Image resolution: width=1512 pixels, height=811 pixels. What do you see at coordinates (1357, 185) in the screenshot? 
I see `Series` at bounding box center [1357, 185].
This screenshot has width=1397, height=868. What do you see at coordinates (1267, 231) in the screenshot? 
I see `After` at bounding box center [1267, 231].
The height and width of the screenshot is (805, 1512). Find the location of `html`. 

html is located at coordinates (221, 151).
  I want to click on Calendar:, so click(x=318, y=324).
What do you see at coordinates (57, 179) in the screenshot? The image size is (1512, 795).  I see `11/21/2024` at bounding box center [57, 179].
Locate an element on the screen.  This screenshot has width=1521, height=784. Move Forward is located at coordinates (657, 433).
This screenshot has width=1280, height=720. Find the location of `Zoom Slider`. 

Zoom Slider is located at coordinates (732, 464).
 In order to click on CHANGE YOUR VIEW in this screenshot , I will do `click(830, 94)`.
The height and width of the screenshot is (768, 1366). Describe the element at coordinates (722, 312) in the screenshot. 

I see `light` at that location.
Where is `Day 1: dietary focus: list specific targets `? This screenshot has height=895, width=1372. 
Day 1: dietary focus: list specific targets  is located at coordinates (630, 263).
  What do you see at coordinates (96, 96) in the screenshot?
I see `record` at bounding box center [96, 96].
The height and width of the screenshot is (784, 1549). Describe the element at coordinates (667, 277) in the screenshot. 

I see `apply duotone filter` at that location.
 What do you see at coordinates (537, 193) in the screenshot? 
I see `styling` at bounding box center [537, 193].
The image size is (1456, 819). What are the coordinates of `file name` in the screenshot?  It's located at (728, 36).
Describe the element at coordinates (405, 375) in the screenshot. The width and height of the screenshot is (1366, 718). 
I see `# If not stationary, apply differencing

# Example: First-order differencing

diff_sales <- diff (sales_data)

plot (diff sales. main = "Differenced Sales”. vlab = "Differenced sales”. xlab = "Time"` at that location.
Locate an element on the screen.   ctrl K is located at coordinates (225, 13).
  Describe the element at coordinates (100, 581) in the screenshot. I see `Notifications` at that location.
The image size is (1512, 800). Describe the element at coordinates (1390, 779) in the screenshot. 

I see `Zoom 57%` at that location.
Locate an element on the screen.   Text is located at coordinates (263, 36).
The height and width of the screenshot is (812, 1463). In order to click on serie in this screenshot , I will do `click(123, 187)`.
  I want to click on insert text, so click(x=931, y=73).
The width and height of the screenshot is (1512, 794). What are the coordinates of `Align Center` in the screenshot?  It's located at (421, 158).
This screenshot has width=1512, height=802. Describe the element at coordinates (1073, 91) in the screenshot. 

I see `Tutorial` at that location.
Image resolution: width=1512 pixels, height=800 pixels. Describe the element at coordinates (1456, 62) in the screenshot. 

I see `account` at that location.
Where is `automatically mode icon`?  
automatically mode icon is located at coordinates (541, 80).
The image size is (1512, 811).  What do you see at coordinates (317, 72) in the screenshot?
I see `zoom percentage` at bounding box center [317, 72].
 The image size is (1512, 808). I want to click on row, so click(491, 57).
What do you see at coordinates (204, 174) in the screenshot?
::::::::
» **Set task**:
Could you rewrite the records above, swapping every instance of "The height and width of the screenshot is" for "The screenshot dimensions are" and leaving everything else unchanged?

» **Response to this exercise**:
Image resolution: width=1512 pixels, height=811 pixels. What do you see at coordinates (1357, 185) in the screenshot? 
I see `Series` at bounding box center [1357, 185].
This screenshot has width=1397, height=868. What do you see at coordinates (1267, 231) in the screenshot? 
I see `After` at bounding box center [1267, 231].
The screenshot dimensions are (805, 1512). Find the location of `html`. 

html is located at coordinates (221, 151).
  I want to click on Calendar:, so click(x=318, y=324).
What do you see at coordinates (57, 179) in the screenshot? The image size is (1512, 795).  I see `11/21/2024` at bounding box center [57, 179].
Locate an element on the screen.  This screenshot has width=1521, height=784. Move Forward is located at coordinates (657, 433).
This screenshot has width=1280, height=720. Find the location of `Zoom Slider`. 

Zoom Slider is located at coordinates (732, 464).
 In order to click on CHANGE YOUR VIEW in this screenshot , I will do `click(830, 94)`.
The screenshot dimensions are (768, 1366). Describe the element at coordinates (722, 312) in the screenshot. 

I see `light` at that location.
Where is `Day 1: dietary focus: list specific targets `? This screenshot has height=895, width=1372. 
Day 1: dietary focus: list specific targets  is located at coordinates (630, 263).
  What do you see at coordinates (96, 96) in the screenshot?
I see `record` at bounding box center [96, 96].
The screenshot dimensions are (784, 1549). Describe the element at coordinates (667, 277) in the screenshot. 

I see `apply duotone filter` at that location.
 What do you see at coordinates (537, 193) in the screenshot? 
I see `styling` at bounding box center [537, 193].
The image size is (1456, 819). What are the coordinates of `file name` in the screenshot?  It's located at (728, 36).
Describe the element at coordinates (405, 375) in the screenshot. The width and height of the screenshot is (1366, 718). 
I see `# If not stationary, apply differencing

# Example: First-order differencing

diff_sales <- diff (sales_data)

plot (diff sales. main = "Differenced Sales”. vlab = "Differenced sales”. xlab = "Time"` at that location.
Locate an element on the screen.   ctrl K is located at coordinates (225, 13).
  Describe the element at coordinates (100, 581) in the screenshot. I see `Notifications` at that location.
The image size is (1512, 800). Describe the element at coordinates (1390, 779) in the screenshot. 

I see `Zoom 57%` at that location.
Locate an element on the screen.   Text is located at coordinates (263, 36).
The screenshot dimensions are (812, 1463). In order to click on serie in this screenshot , I will do `click(123, 187)`.
  I want to click on insert text, so click(x=931, y=73).
The width and height of the screenshot is (1512, 794). What are the coordinates of `Align Center` in the screenshot?  It's located at (421, 158).
This screenshot has width=1512, height=802. Describe the element at coordinates (1073, 91) in the screenshot. 

I see `Tutorial` at that location.
Image resolution: width=1512 pixels, height=800 pixels. Describe the element at coordinates (1456, 62) in the screenshot. 

I see `account` at that location.
Where is `automatically mode icon`?  
automatically mode icon is located at coordinates (541, 80).
The image size is (1512, 811).  What do you see at coordinates (317, 72) in the screenshot?
I see `zoom percentage` at bounding box center [317, 72].
 The image size is (1512, 808). I want to click on row, so click(491, 57).
What do you see at coordinates (204, 174) in the screenshot?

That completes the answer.